## EXERCISE TASK
Retype the listing below without alteration, from the line containing "Expand the Частота кадров dropdown" through the end of the listing, both included. Omit the pictures from your answer.

## TASK INPUT
----
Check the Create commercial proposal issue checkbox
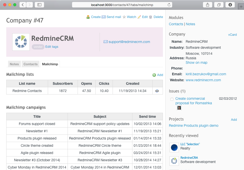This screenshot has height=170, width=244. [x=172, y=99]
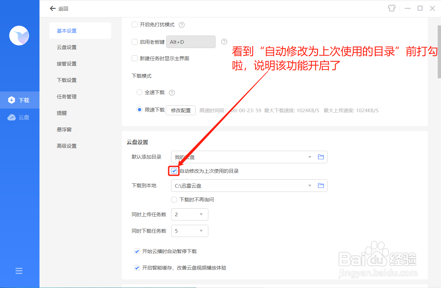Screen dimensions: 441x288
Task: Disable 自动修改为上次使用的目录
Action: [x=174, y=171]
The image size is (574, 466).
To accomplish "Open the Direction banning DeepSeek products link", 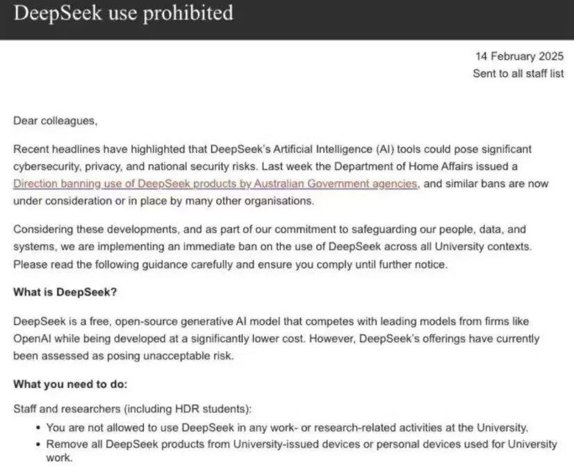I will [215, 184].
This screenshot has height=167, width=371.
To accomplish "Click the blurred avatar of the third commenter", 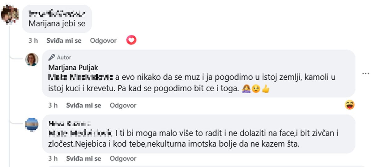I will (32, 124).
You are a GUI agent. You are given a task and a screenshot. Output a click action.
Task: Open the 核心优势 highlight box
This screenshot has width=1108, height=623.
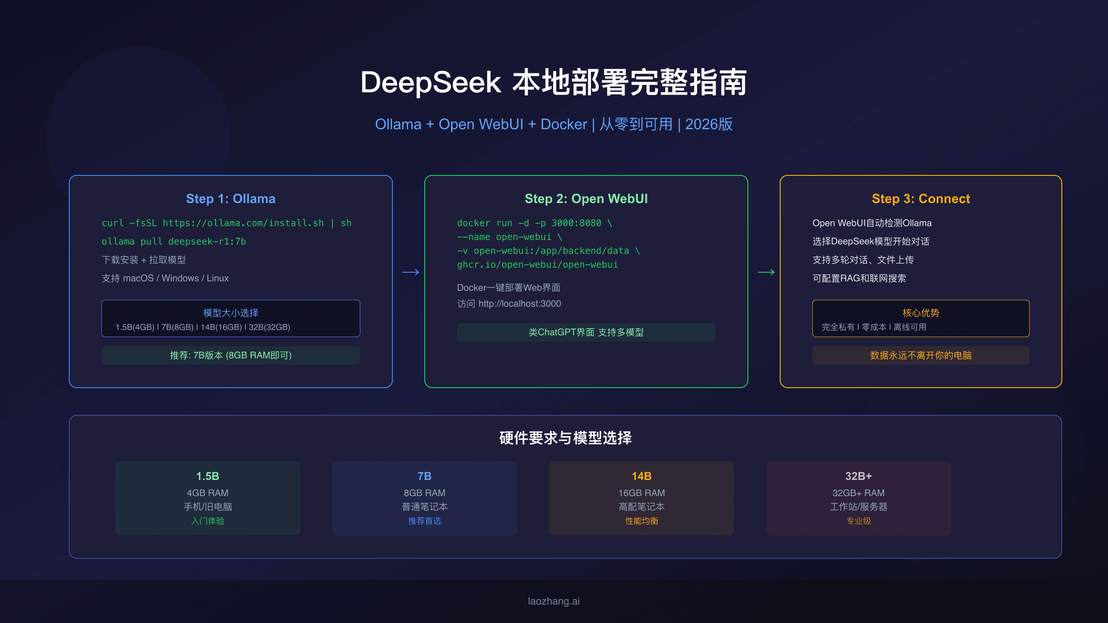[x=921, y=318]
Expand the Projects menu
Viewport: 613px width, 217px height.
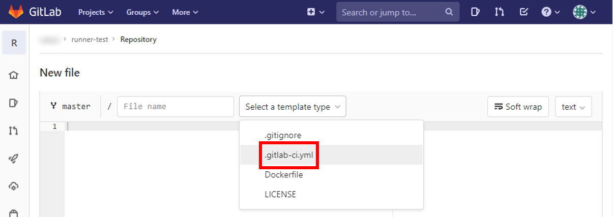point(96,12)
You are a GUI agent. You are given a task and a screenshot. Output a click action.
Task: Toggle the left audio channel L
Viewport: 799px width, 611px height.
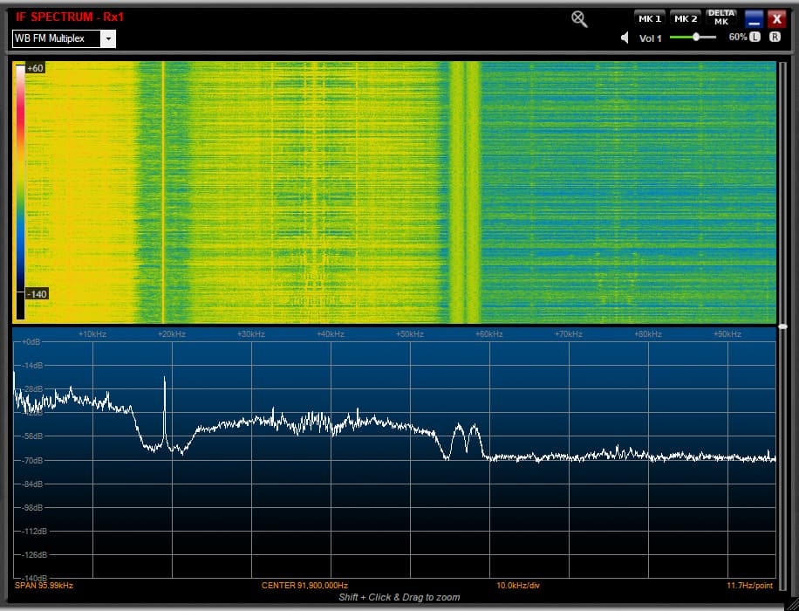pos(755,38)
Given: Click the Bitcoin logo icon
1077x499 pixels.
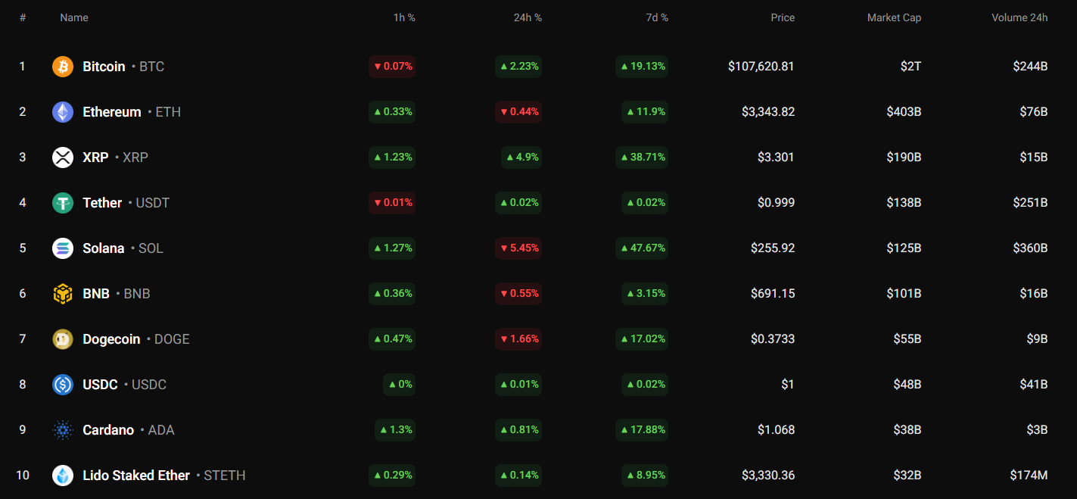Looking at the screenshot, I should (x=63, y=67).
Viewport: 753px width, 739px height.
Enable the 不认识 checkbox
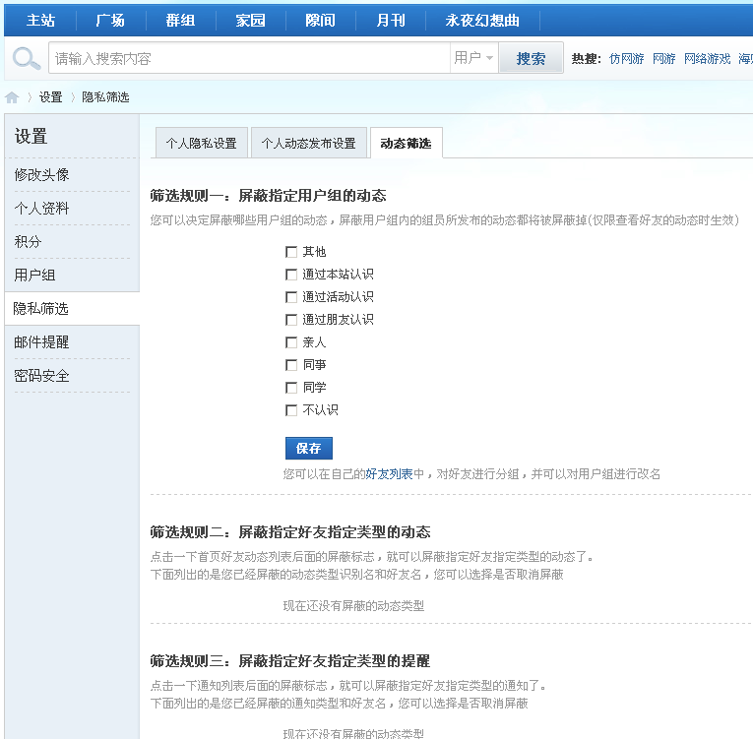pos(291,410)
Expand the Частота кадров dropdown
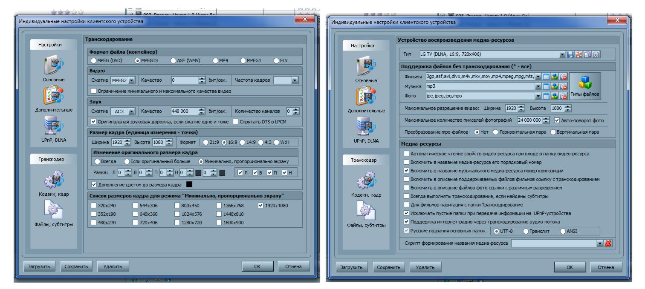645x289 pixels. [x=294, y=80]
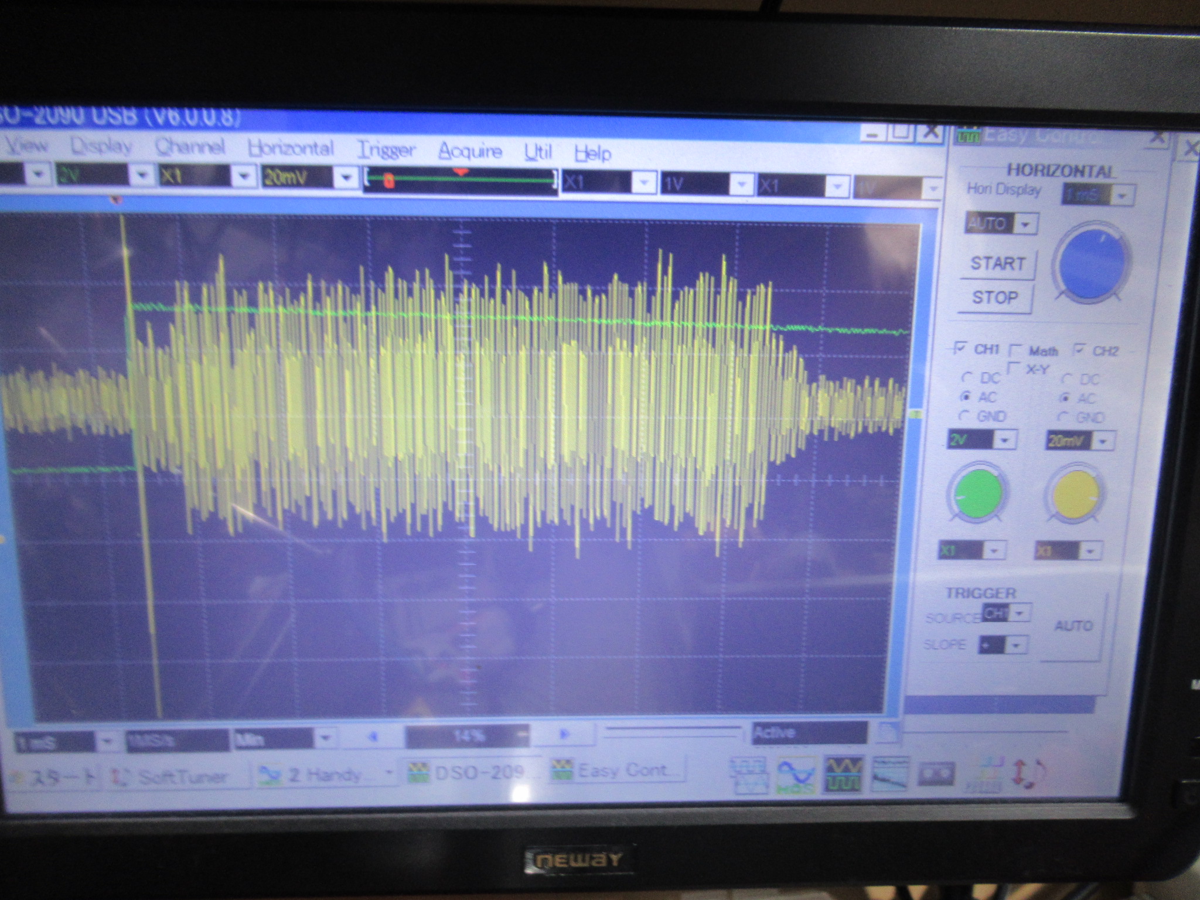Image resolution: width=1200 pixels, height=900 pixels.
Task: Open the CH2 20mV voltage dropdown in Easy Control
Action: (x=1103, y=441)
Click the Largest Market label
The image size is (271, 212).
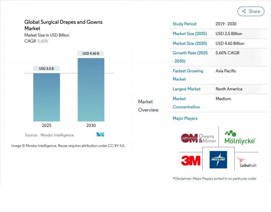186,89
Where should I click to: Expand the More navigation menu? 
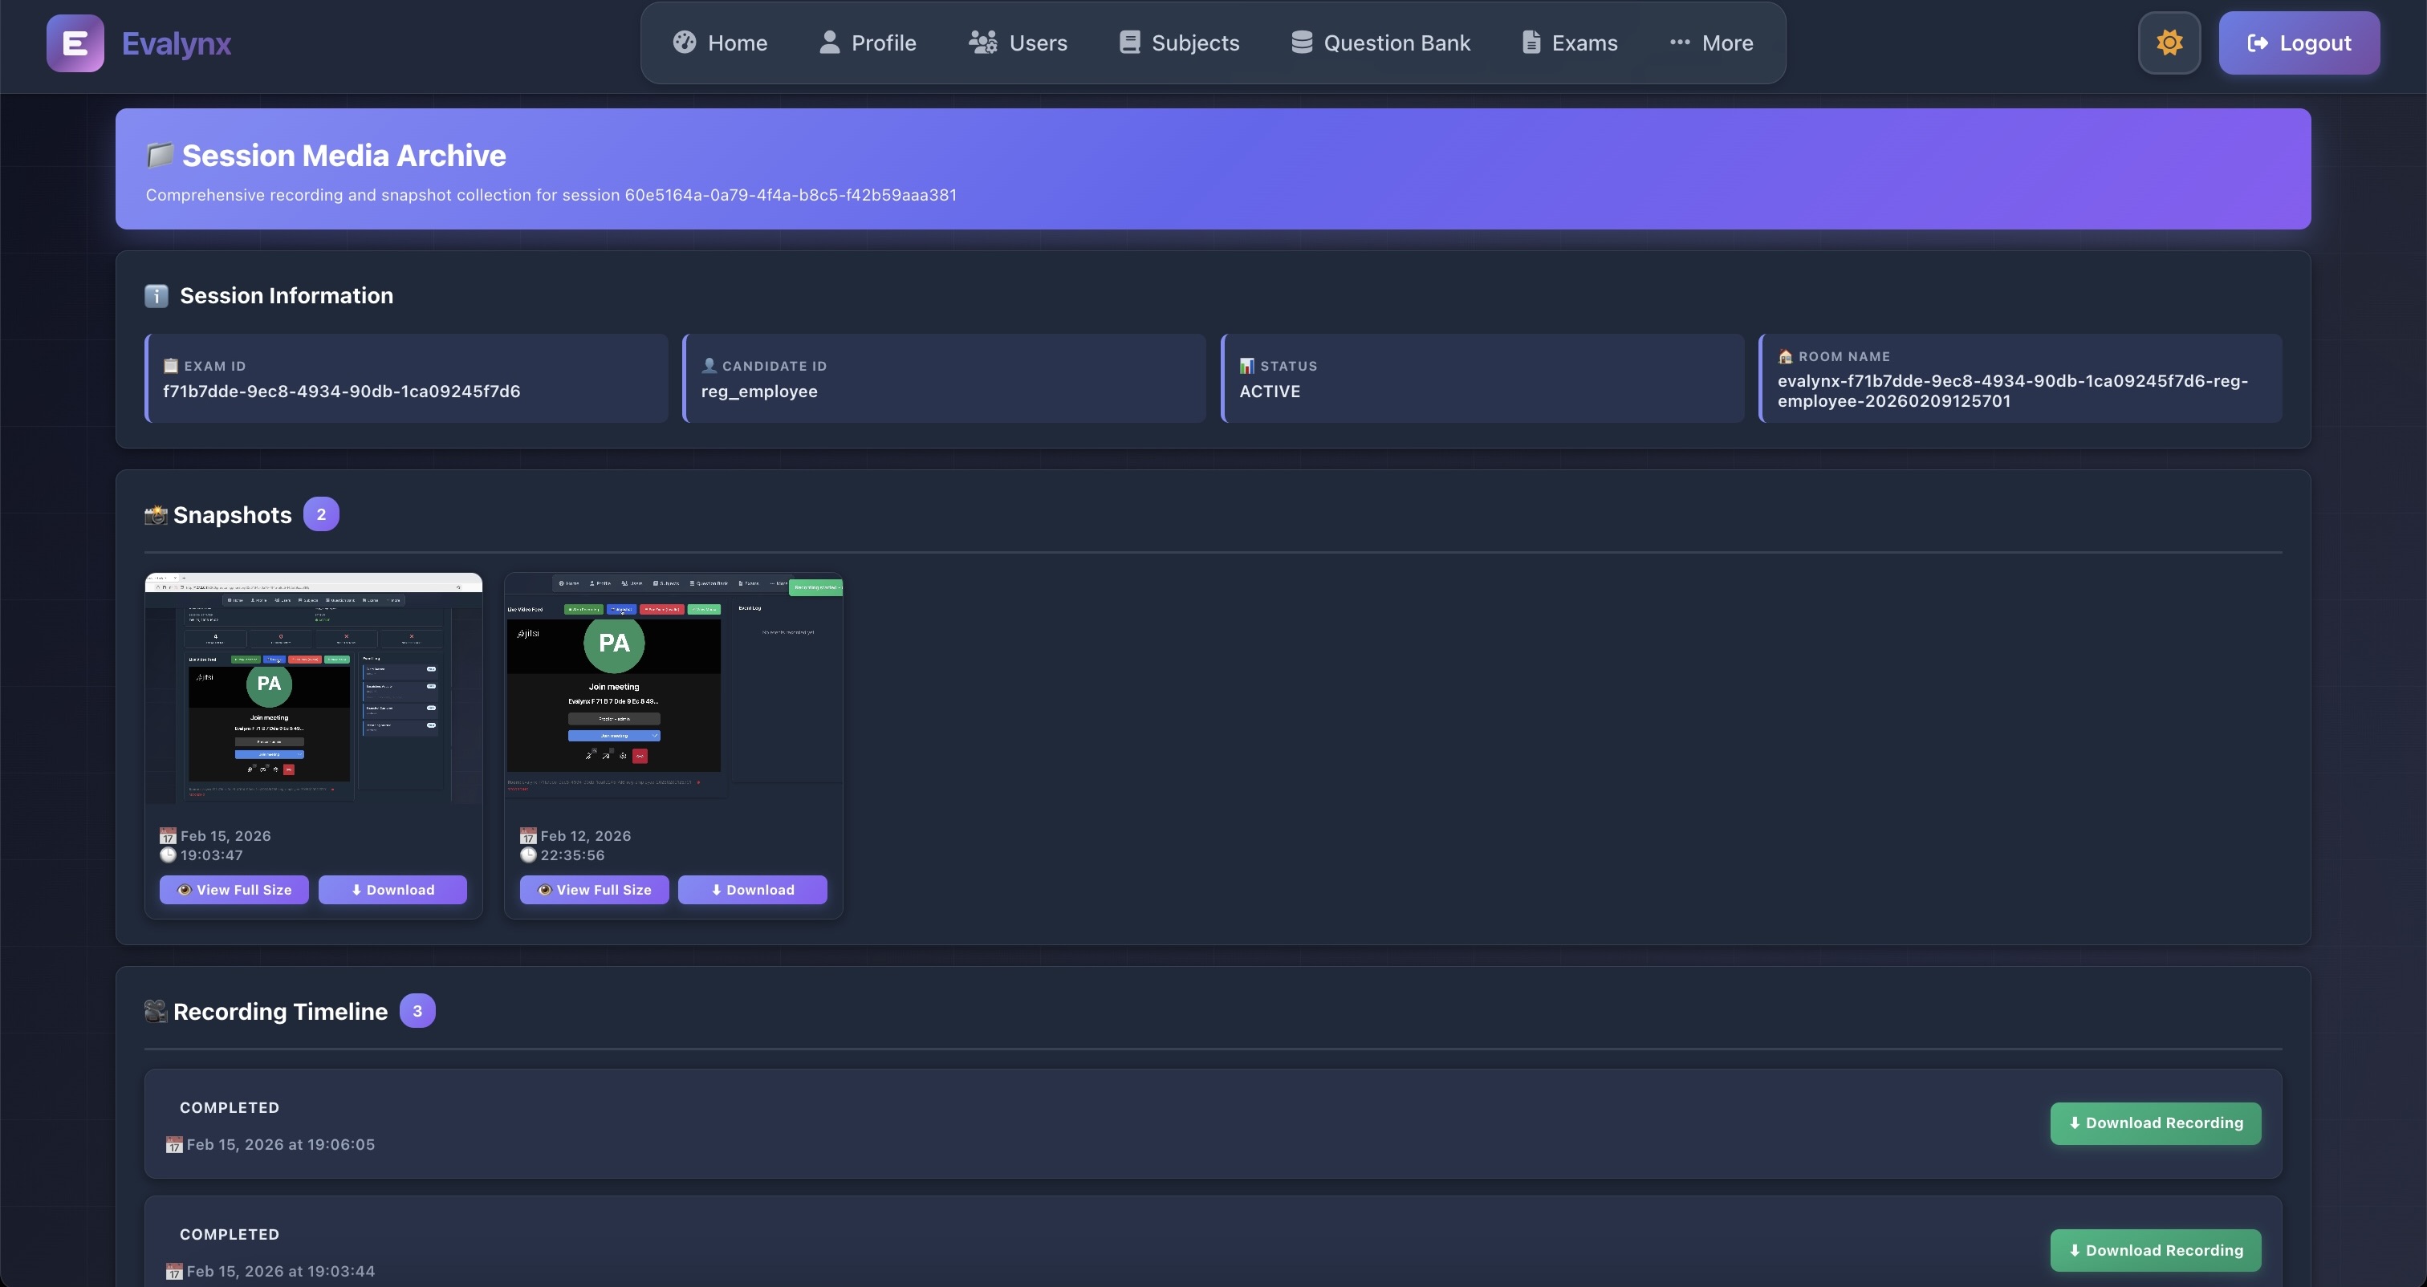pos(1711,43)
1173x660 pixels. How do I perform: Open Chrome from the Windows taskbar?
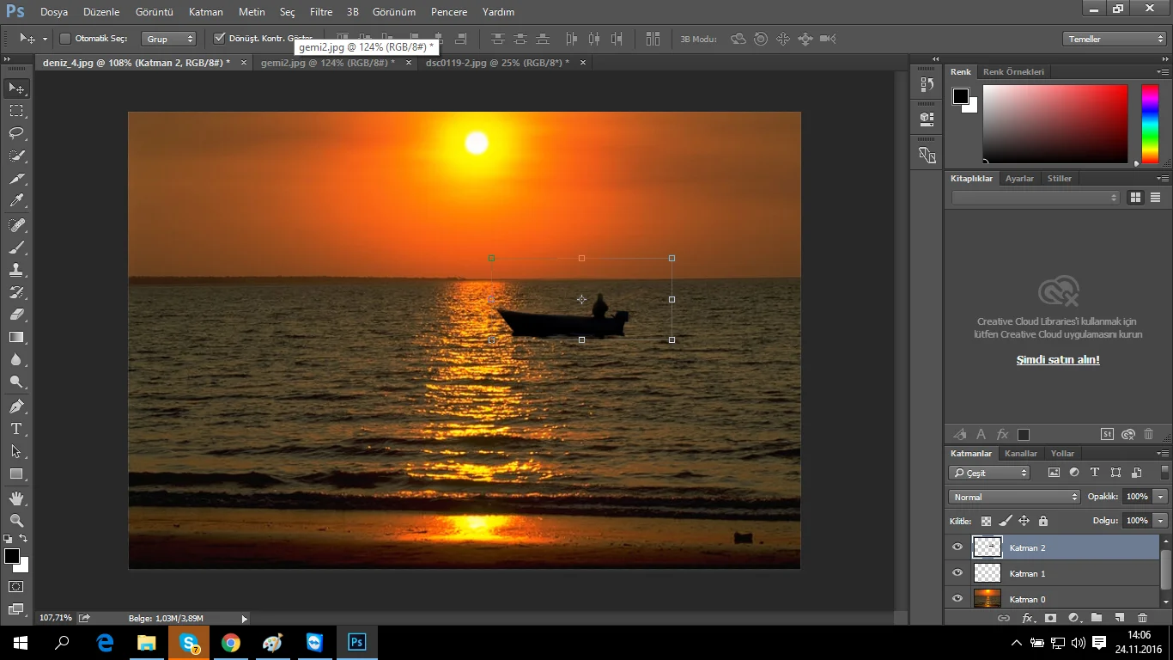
----
## SOLUTION BELOW
Expand the Частота кадров dropdown
645x289 pixels. [x=294, y=80]
Image resolution: width=1200 pixels, height=900 pixels.
Task: Open the CH2 20mV voltage dropdown in Easy Control
Action: (x=1103, y=441)
Click the Largest Market label
The image size is (271, 212).
186,89
Where should I click to: Expand the More navigation menu? 
pos(1711,43)
1173x660 pixels. How do I perform: Open Chrome from the Windows taskbar?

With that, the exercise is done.